Junior developer time bomb
However, the most serious risks will not appear in this year’s indicators. It’s lurking for two or three years. The routine tasks that AI now absorbs (bug fixing, documentation, test coverage) were exactly how young developers honed their skills. “Unless there is a new apprenticeship model to replace it, stripping it away will create a talent shortage for companies in two or three years,” Brown warned.
Cutting entry-level roles on the theory that AI will replace juniors is “almost like a one-way door,” Cornerstone Research’s Leslie warns. “The apprenticeship model is a way for nearly all professions to develop the judgment that seniors ultimately rely on.”
The solution is not to stop hiring young developers, but to redefine their roles. A good early developer “doesn’t just know how to write code; they know how to ask the right questions, understand the business intent behind the software, and evaluate whether the output produced by AI actually solves the problem,” Brown said.
Recruitment calculations will also change. Chuang said he currently prefers developers who are “more interdisciplinary and interested in solving underlying business problems.” UiPath’s Malpani added that as the cost of coding becomes cheaper, “the judgment of what and how to code becomes a valuable asset,” giving that premium to developers who understand system design and can keep automation “secure, compliant, and maintainable over time.”

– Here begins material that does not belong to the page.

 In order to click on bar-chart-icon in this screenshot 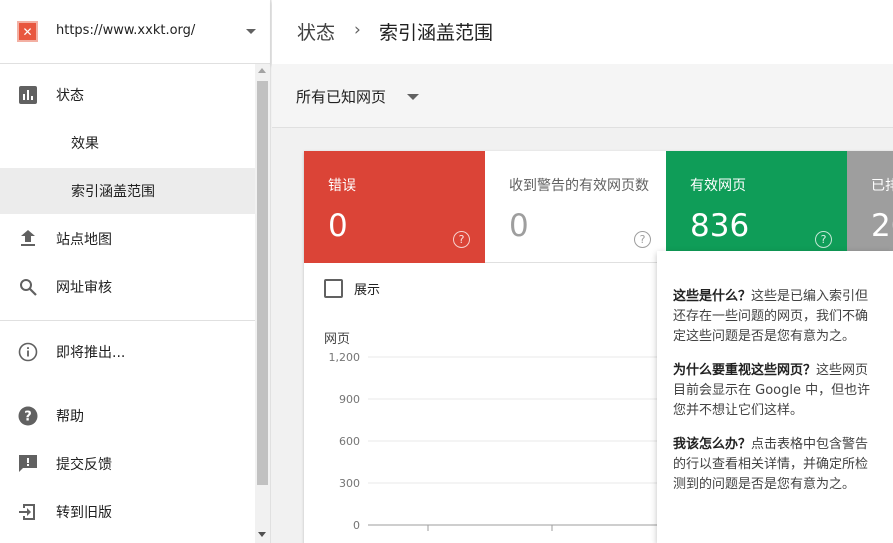, I will do `click(28, 95)`.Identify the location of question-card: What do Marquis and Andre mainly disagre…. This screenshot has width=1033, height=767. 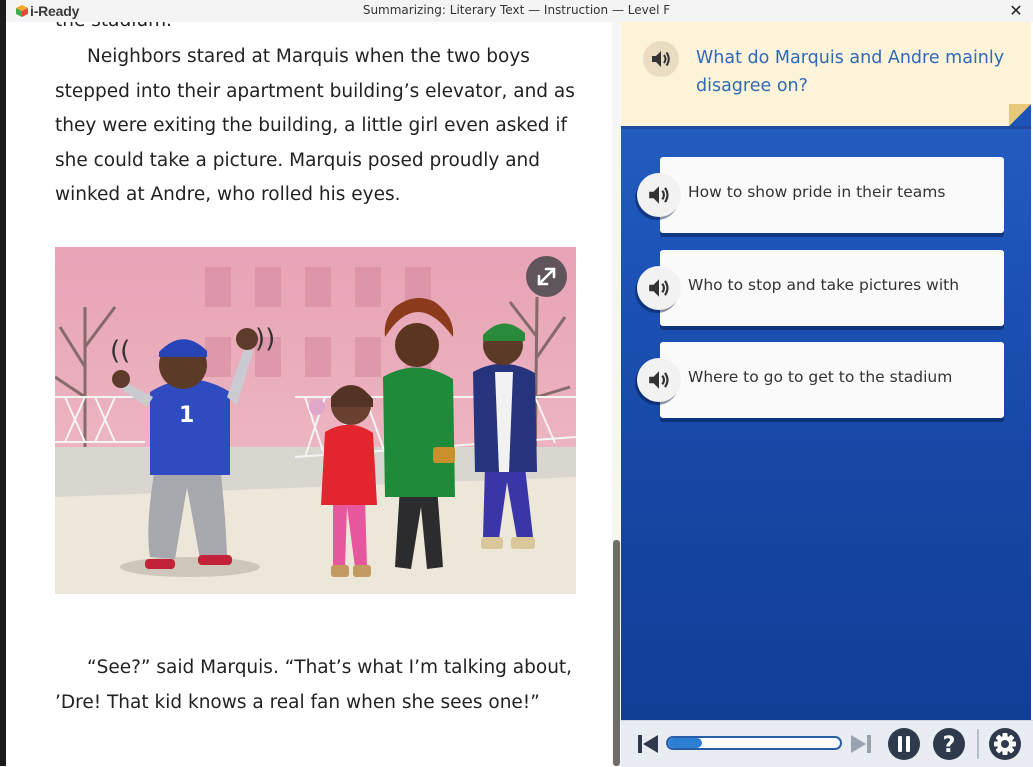
(826, 74).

Governance moves to the center
As AI-generated code proliferates, surveillance is moving from corner to corner at the heart of work. “The focus has shifted from reviewing every line of handwritten code to managing the entire software lifecycle, including testing, deployment, permissions, auditability, and runtime behavior,” Malpani said.
“Enterprises will need a platform that provides consistent monitoring, control, and traceability regardless of which coding agent writes the code,” he said, stressing that agents “need guardrails and experienced reviewers.”
That’s a counterintuitive lesson. Coding agents “do not eliminate the need for low-code or enterprise development platforms,” Malpani said. “They made [those platforms] Something more valuable. Faster code generation increases the need for review, judgment, governance, and collaboration. ”
Speed is part of the reward. But the real value of AI coding tools won’t come until the way we approach software development changes: how we build teams, how we measure work, and how the next generation learns to judge what machines produce.